Ante la emergencia provocada por los recientes terremotos en Venezuela, el Gobierno colombiano ha activado un procedimiento especial diseñado para facilitar el envío de asistencia humanitaria recolectada por entidades públicas y privadas. La Dirección de Impuestos y Aduanas Nacionales (DIAN) ha habilitado formalmente la modalidad de exportación por entrega urgente, una herramienta contemplada en la normativa aduanera que permite agilizar el despacho de donaciones en especie hacia el país vecino de forma eficiente.
Este mecanismo permite que los donantes realicen el trámite ante la División de Operación Aduanera en la seccional correspondiente, presentando únicamente la relación detallada de los bienes, documentos de transporte y los pormenores logísticos del envío. El director general de la DIAN, Carlos Emilio Betancourt Galeano, enfatizó que esta disposición busca asegurar que el apoyo de los colombianos llegue oportunamente a los damnificados, cumpliendo estrictamente con los protocolos aduaneros sin generar retrasos innecesarios en la frontera.
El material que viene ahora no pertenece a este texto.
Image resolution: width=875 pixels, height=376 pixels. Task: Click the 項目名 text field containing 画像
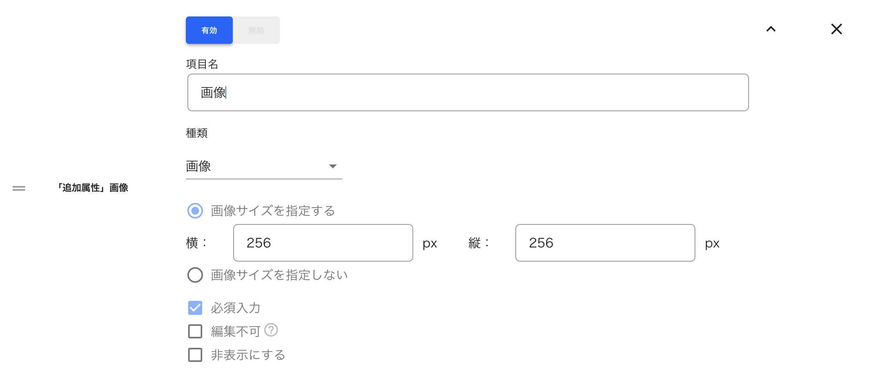coord(468,92)
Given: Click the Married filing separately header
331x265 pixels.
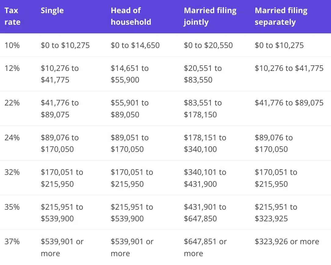Looking at the screenshot, I should coord(281,17).
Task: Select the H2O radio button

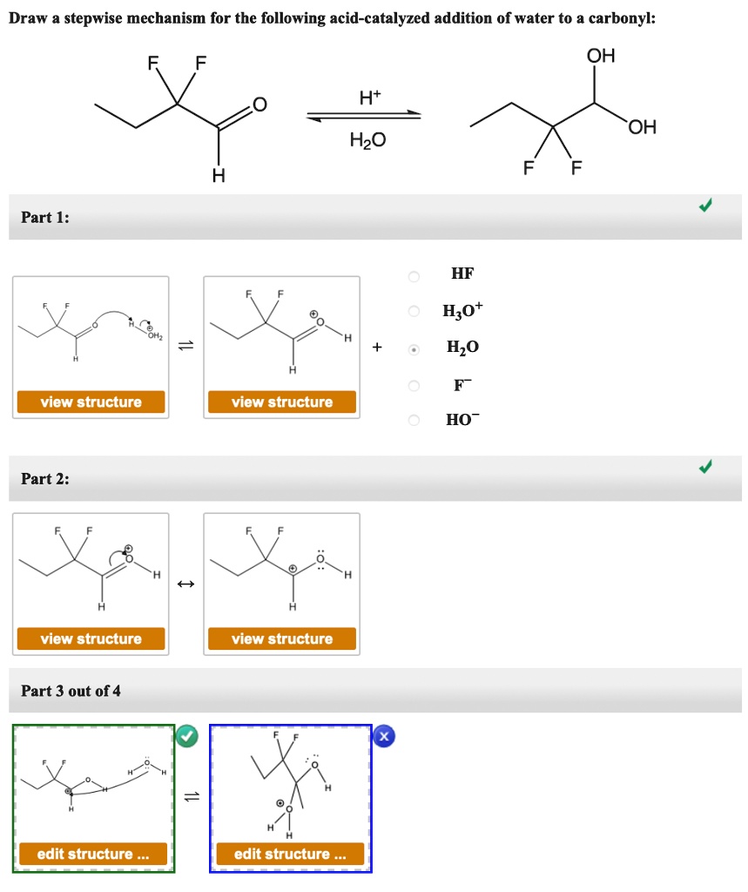Action: [413, 348]
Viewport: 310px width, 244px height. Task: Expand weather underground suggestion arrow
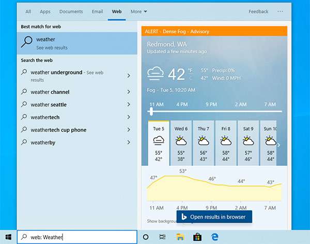[129, 76]
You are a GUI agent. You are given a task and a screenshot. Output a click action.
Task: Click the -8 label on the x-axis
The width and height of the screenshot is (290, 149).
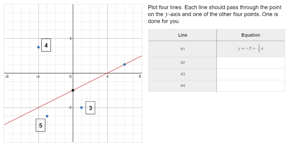(x=7, y=76)
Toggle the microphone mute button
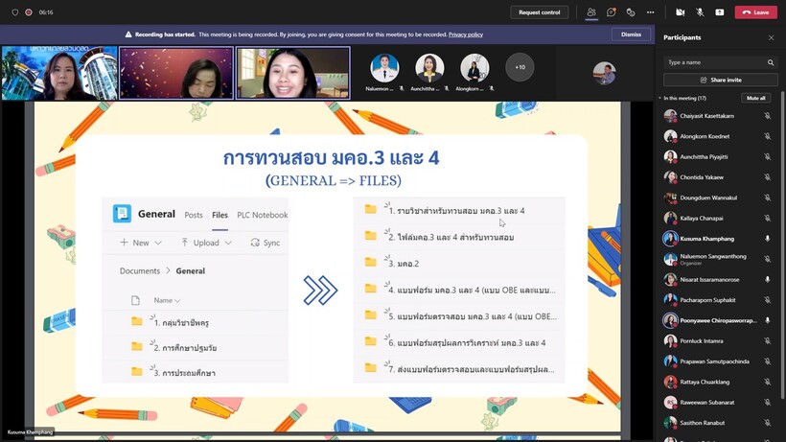Viewport: 786px width, 442px height. pos(700,12)
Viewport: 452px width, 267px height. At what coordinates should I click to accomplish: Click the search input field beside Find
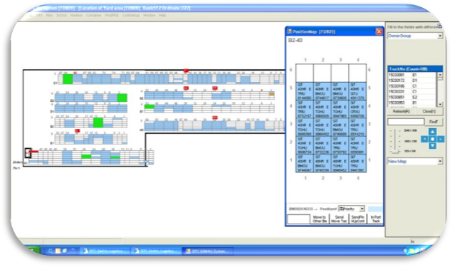pos(406,122)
Adicionalmente, los donantes cuentan con la opción de acogerse al régimen general de exportación bajo las formalidades estipuladas en el Decreto 1165 de 2019, lo que incluye la presentación de la Solicitud de Autorización de Embarque (SAE). La DIAN se ha comprometido a brindar acompañamiento técnico continuo durante todo el proceso, asegurando que la activación de estos procedimientos especiales se limite estrictamente a los propósitos de ayuda ante la actual catástrofe que enfrenta la nación hermana.
Para el caso específico de las donaciones provenientes del sector público, como alcaldías y gobernaciones, el procedimiento exige que los envíos sean reportados a la Unidad Nacional para la Gestión del Riesgo de Desastres (UNGRD). Este reporte debe realizarse mediante una comunicación oficial suscrita por el representante legal de la entidad, con el fin de consolidar la información necesaria para organizar la asistencia y gestionar ante las autoridades venezolanas las autorizaciones de ingreso correspondientes al territorio receptor.
La coordinación institucional es el eje de esta estrategia humanitaria. Siguiendo lo establecido en la Ley 1523 de 2012, toda operación oficial se desarrolla bajo la supervisión de la UNGRD, en estrecha articulación con el Ministerio de Relaciones Exteriores. Esta estructura busca evitar la llegada de capacidades no solicitadas o desorganizadas, las cuales podrían congestionar la logística en el país vecino, desviando recursos humanos y operativos que son vitales para las labores de rescate y salvamento de vidas humanas.
La experiencia internacional en gestión de desastres ha demostrado que el envío de ayudas sin una planificación coordinada puede convertirse en una carga adicional para las zonas impactadas. Por ello, la política adoptada por Colombia prioriza la canalización de la asistencia a través de los mecanismos diplomáticos y de cooperación establecidos entre ambos gobiernos. Este enfoque garantiza que los recursos enviados respondan a las necesidades reales identificadas en el terreno, optimizando la distribución y el almacenamiento de los suministros.
El compromiso del Estado colombiano con la población venezolana se refleja en la celeridad de estas medidas. La DIAN y la UNGRD están trabajando en conjunto para que el acopio, la clasificación y el transporte de los elementos recolectados por los donantes se traduzca en una respuesta efectiva. La invitación a los ciudadanos y entidades es a seguir los canales oficiales, asegurando que la solidaridad nacional se manifieste a través de una cadena logística organizada, transparente y profundamente humana.
Esta respuesta gubernamental no solo responde a una emergencia inmediata, sino que fortalece los lazos de cooperación bilateral en momentos críticos. El país reafirma que su capacidad operativa está al servicio de la mitigación de los efectos del desastre, poniendo a disposición la infraestructura aduanera para que la ayuda fluya sin contratiempos. La prioridad sigue siendo salvar vidas, brindando el apoyo necesario para que las comunidades afectadas puedan iniciar su proceso de recuperación y reconstrucción.